You’ll also want to know what kind of fern you’re gathering as many ferns are increasingly rare. Some are on state lists of protected plants, some on federal endangered species lists. So enjoy fiddleheads sparingly. When foraging, please confine yourself to non-natives and leave the ferns and the other natives alone. And of course, please don’t forage at all in the woods of Landis Arboretum.

From Pest to Pesto

Garlic Mustard
Garlic Mustard

Garlic mustard is a pretty little wildflower with white blossoms. The leaves have a savory garlic taste, a fantastic addition to salads, quiche, and stir-fry. A lovely and useful plant, you’d think. But I spend a lot of time killing it. Ripping it out by the roots. Doing everything short of spraying a dose of pesticide on it. Why? I have an enormous tolerance for non-native “weeds,” as my undying love for dandelions shows. Why enjoy the dandelions, the clover, the daisies, and murder the poor little garlic mustard? It’s because garlic mustard is able to grow in shade while most non-native plants don’t, so they’re no threat to wilderness areas. Garlic mustard, on the other hand, will crowd out many species of woodland wildflowers and ferns. Even after the plant is completely uprooted and thrown on the compost pile, the flowers can continue producing seed.

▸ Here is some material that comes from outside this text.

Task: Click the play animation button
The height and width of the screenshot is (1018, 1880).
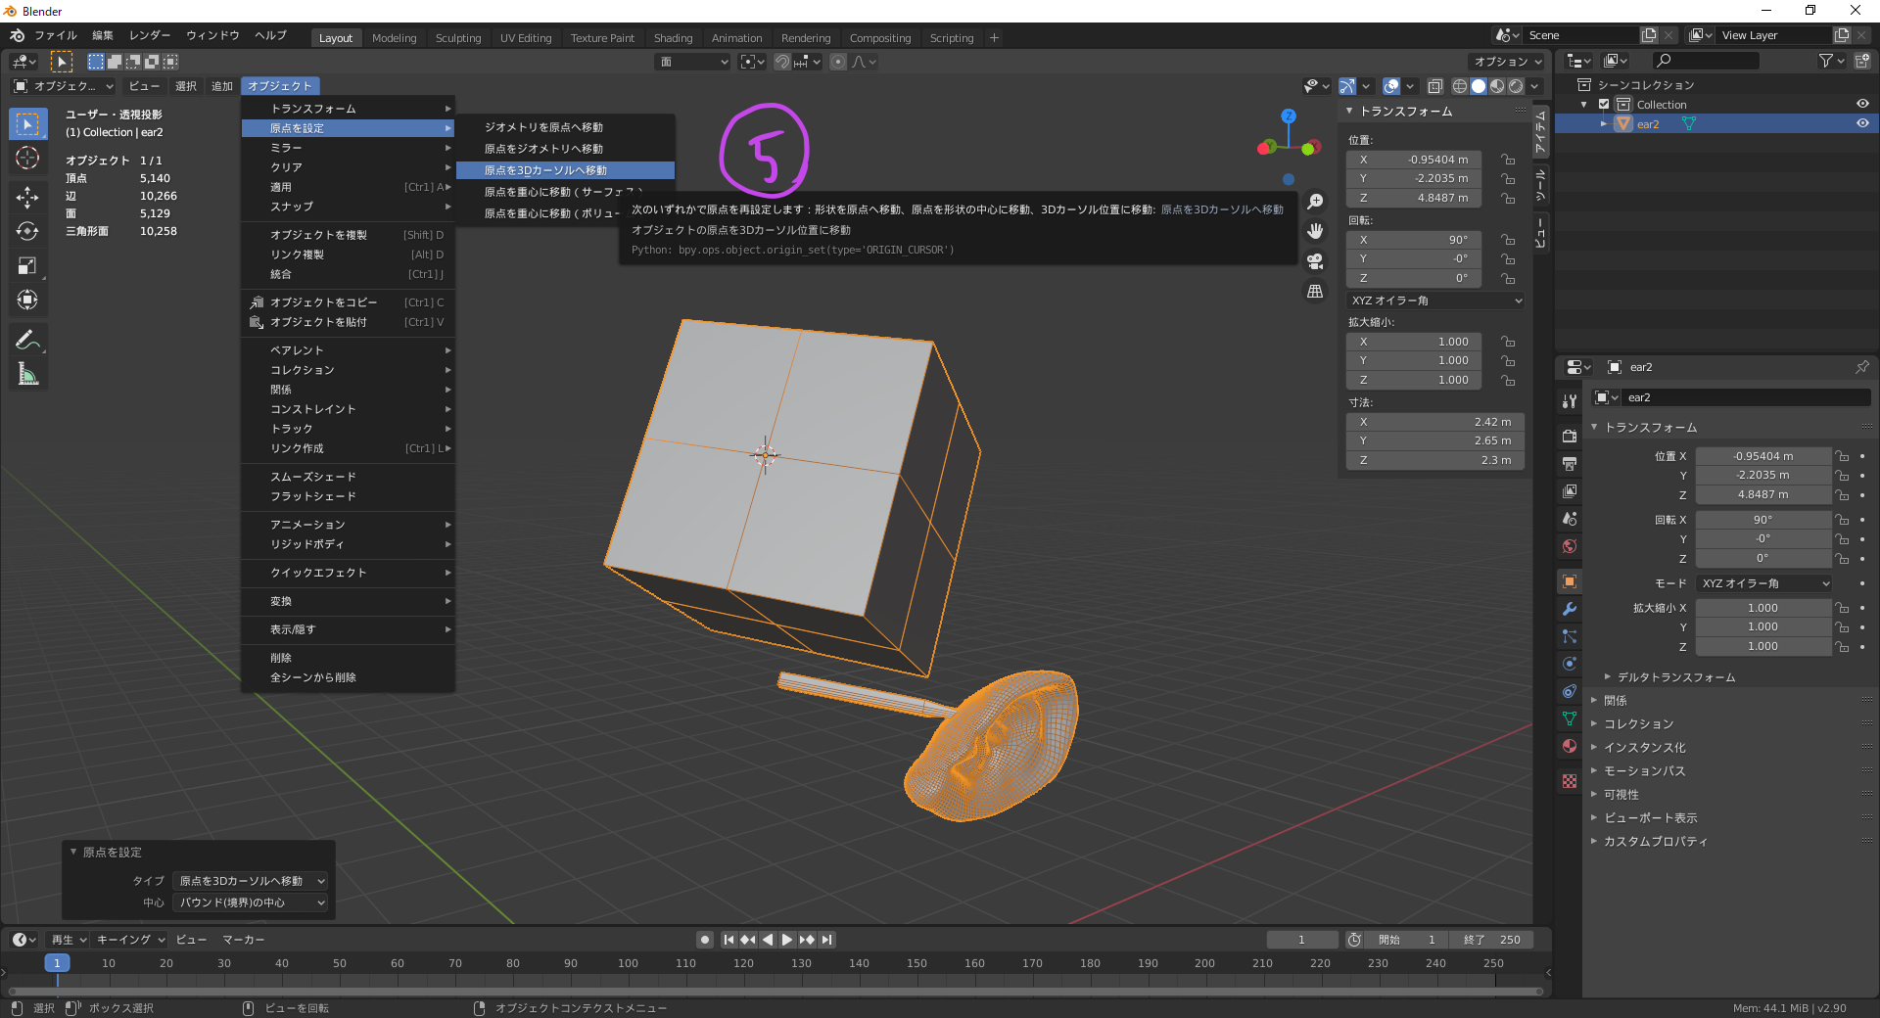Action: [786, 940]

Uprooted, limp and dead-looking, they go on developing –living after death. It took me a few years to figure out why the garlic mustard grew so prolifically around my compost pile. So you have to throw the plants into the trash, then off to the landfill.

Or, you could make pesto. The chopped and blended leaves of garlic mustard are delicious when turned into pesto. And you’re helping to remove a serious threat to the forest ecosystem. Win-win!